» **WORK TO BE COMPLETED**: Reproduce the entries exactly as they appear below.

+--

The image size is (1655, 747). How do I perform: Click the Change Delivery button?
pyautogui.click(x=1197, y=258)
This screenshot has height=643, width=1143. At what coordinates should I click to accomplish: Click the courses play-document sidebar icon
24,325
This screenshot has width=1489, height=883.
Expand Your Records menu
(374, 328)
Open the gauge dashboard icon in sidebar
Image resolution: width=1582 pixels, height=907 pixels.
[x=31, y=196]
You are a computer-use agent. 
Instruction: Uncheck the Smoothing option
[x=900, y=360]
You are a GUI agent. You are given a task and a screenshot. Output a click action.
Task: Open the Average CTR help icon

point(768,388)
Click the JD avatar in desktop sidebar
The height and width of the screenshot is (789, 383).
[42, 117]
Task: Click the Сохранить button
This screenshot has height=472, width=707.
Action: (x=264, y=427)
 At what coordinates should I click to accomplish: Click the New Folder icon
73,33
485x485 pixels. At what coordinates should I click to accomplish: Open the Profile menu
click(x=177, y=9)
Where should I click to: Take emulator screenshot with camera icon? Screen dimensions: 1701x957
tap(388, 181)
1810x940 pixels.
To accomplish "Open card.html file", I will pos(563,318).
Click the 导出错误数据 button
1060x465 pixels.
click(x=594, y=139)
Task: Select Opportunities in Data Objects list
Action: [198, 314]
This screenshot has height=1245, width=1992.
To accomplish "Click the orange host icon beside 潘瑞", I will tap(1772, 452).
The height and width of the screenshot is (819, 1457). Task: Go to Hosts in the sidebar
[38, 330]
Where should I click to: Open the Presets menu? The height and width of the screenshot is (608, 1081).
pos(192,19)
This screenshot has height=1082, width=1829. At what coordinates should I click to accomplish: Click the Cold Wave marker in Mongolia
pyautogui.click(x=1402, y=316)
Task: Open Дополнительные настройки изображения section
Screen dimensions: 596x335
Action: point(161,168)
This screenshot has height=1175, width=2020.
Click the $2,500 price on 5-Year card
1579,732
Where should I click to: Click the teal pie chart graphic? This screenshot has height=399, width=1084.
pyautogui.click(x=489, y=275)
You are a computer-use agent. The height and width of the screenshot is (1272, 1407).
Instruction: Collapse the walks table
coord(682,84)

+--

» **SOLUTION**:
The image size is (1655, 747). How do I perform: Click the Change Delivery button?
pyautogui.click(x=1197, y=258)
This screenshot has height=643, width=1143. At what coordinates should I click to accomplish: Click the courses play-document sidebar icon
24,325
This screenshot has width=1489, height=883.
Expand Your Records menu
(374, 328)
Open the gauge dashboard icon in sidebar
Image resolution: width=1582 pixels, height=907 pixels.
[x=31, y=196]
You are a computer-use agent. 
Instruction: Uncheck the Smoothing option
[x=900, y=360]
You are a GUI agent. You are given a task and a screenshot. Output a click action.
Task: Open the Average CTR help icon

point(768,388)
Click the JD avatar in desktop sidebar
The height and width of the screenshot is (789, 383).
[42, 117]
Task: Click the Сохранить button
This screenshot has height=472, width=707.
Action: (x=264, y=427)
 At what coordinates should I click to accomplish: Click the New Folder icon
73,33
485x485 pixels. At what coordinates should I click to accomplish: Open the Profile menu
click(x=177, y=9)
Where should I click to: Take emulator screenshot with camera icon? Screen dimensions: 1701x957
tap(388, 181)
1810x940 pixels.
To accomplish "Open card.html file", I will pos(563,318).
Click the 导出错误数据 button
1060x465 pixels.
click(x=594, y=139)
Task: Select Opportunities in Data Objects list
Action: [198, 314]
This screenshot has height=1245, width=1992.
To accomplish "Click the orange host icon beside 潘瑞", I will tap(1772, 452).
The height and width of the screenshot is (819, 1457). Task: Go to Hosts in the sidebar
[38, 330]
Where should I click to: Open the Presets menu? The height and width of the screenshot is (608, 1081).
pos(192,19)
This screenshot has height=1082, width=1829. At what coordinates should I click to accomplish: Click the Cold Wave marker in Mongolia
pyautogui.click(x=1402, y=316)
Task: Open Дополнительные настройки изображения section
Screen dimensions: 596x335
Action: point(161,168)
This screenshot has height=1175, width=2020.
Click the $2,500 price on 5-Year card
1579,732
Where should I click to: Click the teal pie chart graphic? This screenshot has height=399, width=1084.
pyautogui.click(x=489, y=275)
You are a computer-use agent. The height and width of the screenshot is (1272, 1407).
Instruction: Collapse the walks table
coord(682,84)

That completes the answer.